PROBLEM REQUIREMENTS
Reproduce each of the records below word for word, omitting the pictures.

## Begin GIVEN INFORMATION

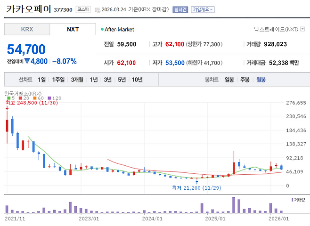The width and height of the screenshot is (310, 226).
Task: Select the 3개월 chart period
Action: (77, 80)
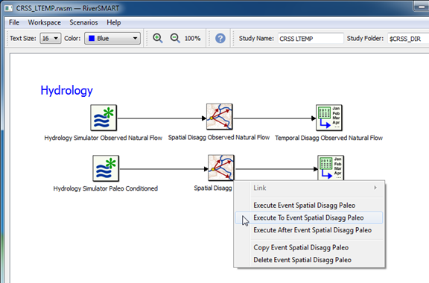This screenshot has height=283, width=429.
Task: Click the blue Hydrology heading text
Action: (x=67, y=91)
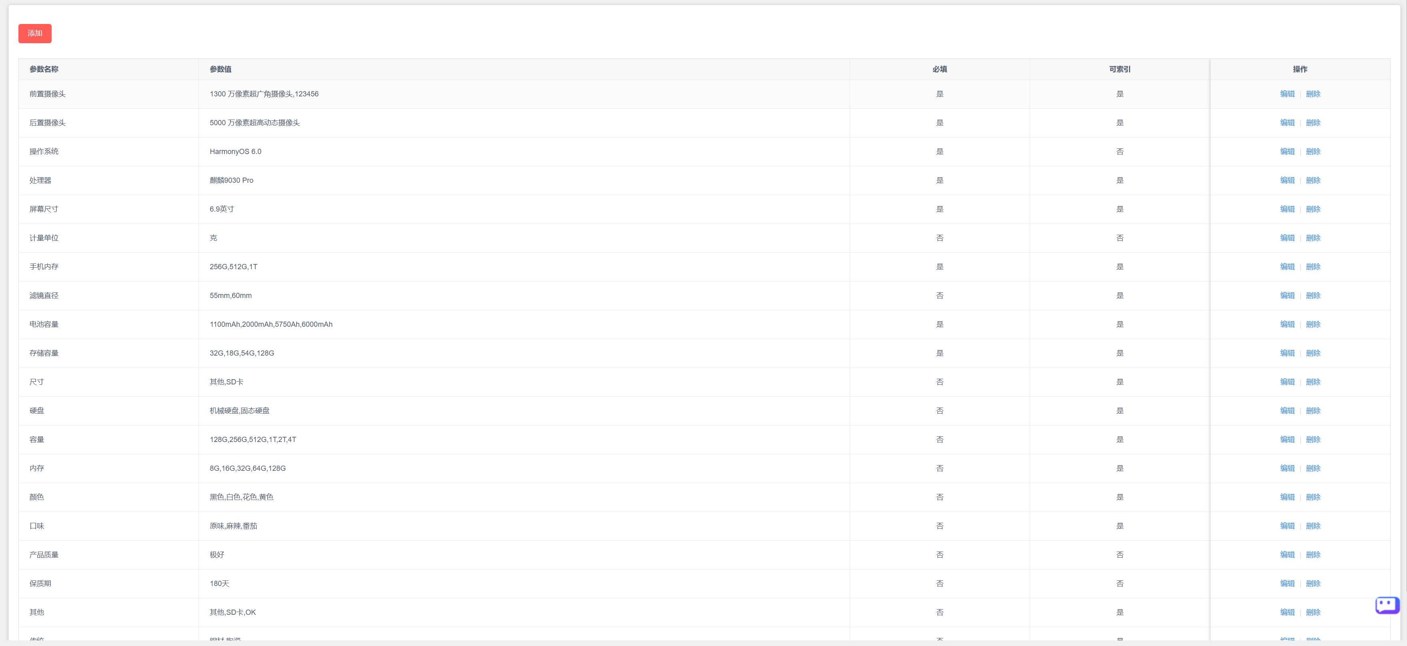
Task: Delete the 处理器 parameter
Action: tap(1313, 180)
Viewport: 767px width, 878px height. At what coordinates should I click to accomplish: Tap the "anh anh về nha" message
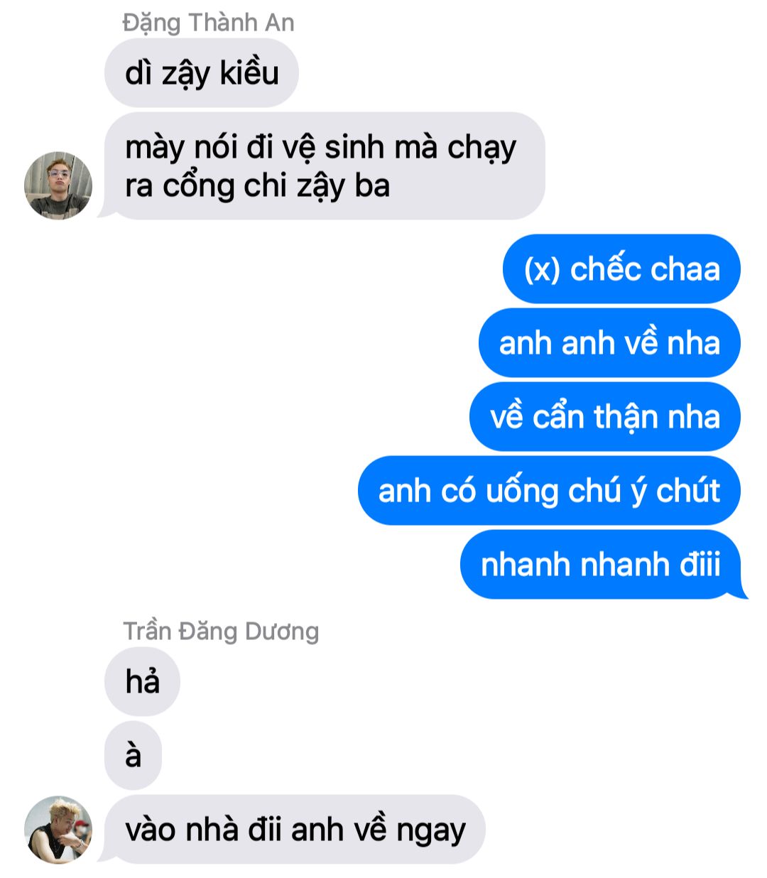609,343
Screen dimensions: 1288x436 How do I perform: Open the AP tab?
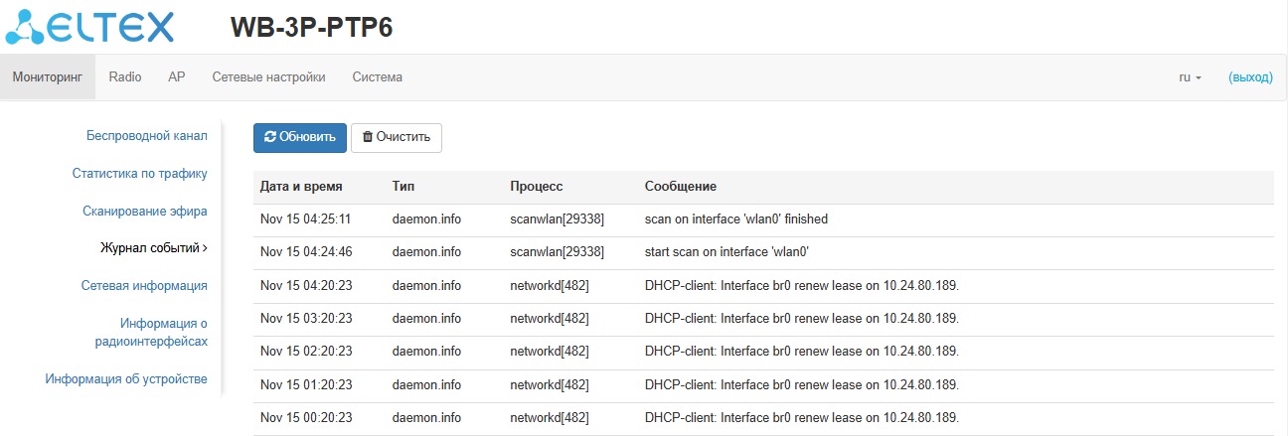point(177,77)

## End GIVEN INFORMATION

FINISHED ANSWER
The width and height of the screenshot is (310, 226).
Task: Select the 3개월 chart period
Action: (77, 80)
This screenshot has height=283, width=429.
Task: Click the blue Hydrology heading text
Action: (x=67, y=91)
Task: Delete the 处理器 parameter
Action: tap(1313, 180)
Viewport: 767px width, 878px height. At what coordinates should I click to accomplish: Tap the "anh anh về nha" message
609,343
Screen dimensions: 1288x436 How do I perform: Open the AP tab?
point(177,77)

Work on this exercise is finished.